I am really savoring Living in the Light by Shakti Gawain. In the broadest terms it is about becoming more aware of and living by your own inner guidance, learning to recognize and trust our own innate intuition, thereby creating a new life and world. The book focuses on getting to know the many aspects of ourselves and at the end of each chapter, Gawain has included exercises and meditations. The chapter I have just completed is titled Authoritarian and Rebel, two aspects that are often alive and well in each of us. To the degree that we are unconscious of these qualities, we may experience related difficulties in our lives, not the least of which is interference in hearing and trusting our own intuition.

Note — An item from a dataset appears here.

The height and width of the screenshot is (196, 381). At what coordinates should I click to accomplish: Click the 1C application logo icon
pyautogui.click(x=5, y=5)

Gawain’s exercise at the end asks, after you have read the chapter, that you identify and write down some of your rules and behaviors that feel demanding and controlling, (overly authoritarian), to you. She lists the categories of work, money, relationships and sex, encouraging you to add your own if you wish. (I did.) Gawain then asks you to do the same with rebellious behaviors, and finally to drop down into a deeper place and look at what you really want, to find what is true for you.

Buddha2There can be quite a difference in what we’ve written and what we really want … surprisingly so. A brief, but related digression – on my desktop at the moment is an image of Buddha, and the following quote by him: “All that we are is the result of all we have thought.” Comparing that list to what I really want is quite an eye opener, and tells me in what way my work is cut out for me and reveals afresh how my thoughts are creating my life, as Buddha said. I want to make more changes.

There is always so much to know, so much to learn, and while a book such as Living in the Light may guide us, the work is always our own. We take many journeys in our lives and perhaps the greatest journey is the one within, for it is there we find the answers we need to know, which when brought to light, transform not just ourselves, but the world around us.